I think there is nothing more beautiful than the gentle swaying, swinging and fluttering that the wind causes when it rushes by and through the plants, the movement it produces as well as its unique sound, and I am always struck by it no matter how many times I have experienced it in the past. This makes me think that this, too, taps into an essential aspect of being human, perhaps of being an animal, or an entity of any kind (why of all instances would I leave plants out of the mix now?), just as the stooped engagement with the earth, or being down on hands and knees, produces a similar connection to the world, between habitant and habitat, only with earth rather than with wind.

What is so humbling is that to experience the wind rushing through the trees seems to make everything all right, and it costs nothing, except a little time and attention, and the insight to appreciate what a gift it is.

## GOAL OF THE EXERCISE
Extend the reflection on wind moving through plants, picking up right after its final sentence. The items that come next are not needed for this work.

Extracted data entries:
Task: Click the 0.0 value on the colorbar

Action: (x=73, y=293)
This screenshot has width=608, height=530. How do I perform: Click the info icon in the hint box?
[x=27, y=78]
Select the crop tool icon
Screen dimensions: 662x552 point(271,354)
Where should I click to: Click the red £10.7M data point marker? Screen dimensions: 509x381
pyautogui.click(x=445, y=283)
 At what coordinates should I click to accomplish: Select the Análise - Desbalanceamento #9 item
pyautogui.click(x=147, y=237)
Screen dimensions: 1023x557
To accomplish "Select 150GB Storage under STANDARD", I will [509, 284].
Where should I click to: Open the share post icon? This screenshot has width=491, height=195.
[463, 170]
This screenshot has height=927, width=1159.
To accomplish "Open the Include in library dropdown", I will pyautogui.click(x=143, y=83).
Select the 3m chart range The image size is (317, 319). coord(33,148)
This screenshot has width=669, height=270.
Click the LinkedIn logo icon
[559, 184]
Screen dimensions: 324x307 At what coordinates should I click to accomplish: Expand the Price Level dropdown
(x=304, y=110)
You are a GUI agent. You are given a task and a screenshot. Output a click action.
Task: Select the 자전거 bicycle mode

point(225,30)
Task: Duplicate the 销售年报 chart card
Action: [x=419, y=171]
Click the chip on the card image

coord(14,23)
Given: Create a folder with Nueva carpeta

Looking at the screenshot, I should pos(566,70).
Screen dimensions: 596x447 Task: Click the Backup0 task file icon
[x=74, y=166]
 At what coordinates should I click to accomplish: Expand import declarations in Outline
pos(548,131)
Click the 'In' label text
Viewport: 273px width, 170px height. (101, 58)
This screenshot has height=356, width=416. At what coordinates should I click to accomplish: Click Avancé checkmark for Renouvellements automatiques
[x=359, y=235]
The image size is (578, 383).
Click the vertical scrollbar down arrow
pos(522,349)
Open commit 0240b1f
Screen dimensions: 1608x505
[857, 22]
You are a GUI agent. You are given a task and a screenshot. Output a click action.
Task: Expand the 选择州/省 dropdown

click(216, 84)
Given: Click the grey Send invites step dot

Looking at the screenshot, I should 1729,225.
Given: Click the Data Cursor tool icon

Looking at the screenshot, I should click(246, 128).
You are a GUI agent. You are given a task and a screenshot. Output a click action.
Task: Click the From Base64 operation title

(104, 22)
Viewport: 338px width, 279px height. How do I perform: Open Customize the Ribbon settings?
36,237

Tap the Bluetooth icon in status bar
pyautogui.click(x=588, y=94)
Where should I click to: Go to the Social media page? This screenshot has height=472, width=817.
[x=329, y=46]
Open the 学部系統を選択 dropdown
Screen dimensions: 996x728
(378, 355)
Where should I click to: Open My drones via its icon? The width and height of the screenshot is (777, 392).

## THE ANSWER
I will have to amend my thinking on the wind, having called it inanimate in the past, because what could be more in possession of an anima than the wind, which more than any other feature in the landscape, embodies the very spirit of the word and idea itself?

Tuesday, August 1, 2017

Metaphor

One of my favorite investigative methods into metaphor involves etymology and one of my favorite etymologies is that for the word 'precipice' from the Latin 'praeciptium', meaning 'abrupt descent'. Apparently, the original referent, the proto-event, in this case, was not geographical but biological, the 'abrupt descent' being that of a baby from the birth canal. Basically, the word is 'prae' (pre-) plus 'caput' (head), with one meaning being a headlong fall, for example down a steep hill. In any case, the idea of the vulnerability of the head, being a large and relatively heavy and delicate part of the body is used to express a landscape feature in which such a vulnerability would most likely be an issue. The fact that this vulnerability is at its most pronounced during birth, when it must be noted the head is disproportionately large and soft, created such a strong impression that it stood as the ur-impression from which other meanings were made, even in registers other than the biological. I think it is no accident that 'caput' has been the root of so many words whose meanings extend far beyond that of the most important part of a body; eg: capitol, captain, but perhaps also principal (from princips), in which we see the same shift from 'cap' to 'cip' that we see in 'precipice'.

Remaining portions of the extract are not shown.